Available data
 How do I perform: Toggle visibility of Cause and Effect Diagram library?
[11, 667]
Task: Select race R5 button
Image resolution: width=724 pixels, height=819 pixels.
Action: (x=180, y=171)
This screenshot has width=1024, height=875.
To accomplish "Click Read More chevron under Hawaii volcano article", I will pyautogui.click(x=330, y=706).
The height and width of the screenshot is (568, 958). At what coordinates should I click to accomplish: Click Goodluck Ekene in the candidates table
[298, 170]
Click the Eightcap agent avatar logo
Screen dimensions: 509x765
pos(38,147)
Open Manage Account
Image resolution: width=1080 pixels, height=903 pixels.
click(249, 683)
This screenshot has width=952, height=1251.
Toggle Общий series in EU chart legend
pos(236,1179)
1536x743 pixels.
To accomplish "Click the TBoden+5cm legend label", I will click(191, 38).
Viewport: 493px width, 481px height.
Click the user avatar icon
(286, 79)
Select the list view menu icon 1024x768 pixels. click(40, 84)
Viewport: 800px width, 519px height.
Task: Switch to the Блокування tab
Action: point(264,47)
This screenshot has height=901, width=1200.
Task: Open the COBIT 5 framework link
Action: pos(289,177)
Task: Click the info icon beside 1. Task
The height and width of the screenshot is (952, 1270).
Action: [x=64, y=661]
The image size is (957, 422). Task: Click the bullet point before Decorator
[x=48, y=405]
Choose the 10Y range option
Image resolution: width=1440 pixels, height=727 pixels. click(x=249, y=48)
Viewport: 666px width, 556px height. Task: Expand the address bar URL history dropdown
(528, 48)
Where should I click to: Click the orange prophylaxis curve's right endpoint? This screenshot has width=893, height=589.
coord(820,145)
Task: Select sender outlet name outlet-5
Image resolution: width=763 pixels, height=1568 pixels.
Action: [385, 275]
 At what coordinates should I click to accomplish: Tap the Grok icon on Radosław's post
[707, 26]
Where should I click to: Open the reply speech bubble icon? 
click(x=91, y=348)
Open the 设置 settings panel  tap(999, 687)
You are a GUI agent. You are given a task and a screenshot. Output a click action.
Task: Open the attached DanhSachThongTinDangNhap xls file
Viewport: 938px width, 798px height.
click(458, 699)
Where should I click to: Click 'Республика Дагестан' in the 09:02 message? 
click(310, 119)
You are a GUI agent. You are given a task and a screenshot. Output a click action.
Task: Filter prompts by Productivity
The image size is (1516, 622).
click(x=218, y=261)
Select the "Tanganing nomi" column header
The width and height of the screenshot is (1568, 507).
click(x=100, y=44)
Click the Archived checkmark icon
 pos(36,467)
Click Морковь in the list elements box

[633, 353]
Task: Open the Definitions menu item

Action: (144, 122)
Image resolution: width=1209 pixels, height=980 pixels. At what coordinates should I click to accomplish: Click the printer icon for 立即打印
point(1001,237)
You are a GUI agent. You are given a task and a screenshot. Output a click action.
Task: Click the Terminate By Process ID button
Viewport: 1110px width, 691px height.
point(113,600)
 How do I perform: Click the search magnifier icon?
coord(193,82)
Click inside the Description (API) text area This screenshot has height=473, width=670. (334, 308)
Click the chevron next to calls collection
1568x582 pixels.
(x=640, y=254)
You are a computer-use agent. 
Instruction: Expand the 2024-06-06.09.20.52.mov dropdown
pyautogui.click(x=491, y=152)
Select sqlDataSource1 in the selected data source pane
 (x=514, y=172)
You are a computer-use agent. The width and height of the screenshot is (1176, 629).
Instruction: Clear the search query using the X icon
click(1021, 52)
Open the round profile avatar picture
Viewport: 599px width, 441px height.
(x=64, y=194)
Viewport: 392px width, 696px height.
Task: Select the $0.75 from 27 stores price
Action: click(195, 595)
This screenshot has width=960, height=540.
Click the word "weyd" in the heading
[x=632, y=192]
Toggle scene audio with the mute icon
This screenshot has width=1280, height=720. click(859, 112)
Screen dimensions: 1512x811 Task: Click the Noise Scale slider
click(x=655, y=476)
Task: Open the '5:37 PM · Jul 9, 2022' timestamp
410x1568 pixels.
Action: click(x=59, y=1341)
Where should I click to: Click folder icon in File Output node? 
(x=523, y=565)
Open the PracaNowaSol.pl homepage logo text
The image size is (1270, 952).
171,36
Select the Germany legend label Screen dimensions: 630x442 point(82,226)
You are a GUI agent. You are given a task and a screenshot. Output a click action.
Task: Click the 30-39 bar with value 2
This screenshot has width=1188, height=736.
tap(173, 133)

About this task
What is needed is a word-for-word copy of the records above, from the first line through the line that contains "Viewport: 493px width, 481px height.".

Response
 How do I perform: Toggle visibility of Cause and Effect Diagram library?
[11, 667]
Task: Select race R5 button
Image resolution: width=724 pixels, height=819 pixels.
Action: (x=180, y=171)
This screenshot has width=1024, height=875.
To accomplish "Click Read More chevron under Hawaii volcano article", I will pyautogui.click(x=330, y=706).
The height and width of the screenshot is (568, 958). At what coordinates should I click to accomplish: Click Goodluck Ekene in the candidates table
[298, 170]
Click the Eightcap agent avatar logo
Screen dimensions: 509x765
pos(38,147)
Open Manage Account
Image resolution: width=1080 pixels, height=903 pixels.
click(249, 683)
This screenshot has width=952, height=1251.
Toggle Общий series in EU chart legend
pos(236,1179)
1536x743 pixels.
To accomplish "Click the TBoden+5cm legend label", I will click(191, 38).
Viewport: 493px width, 481px height.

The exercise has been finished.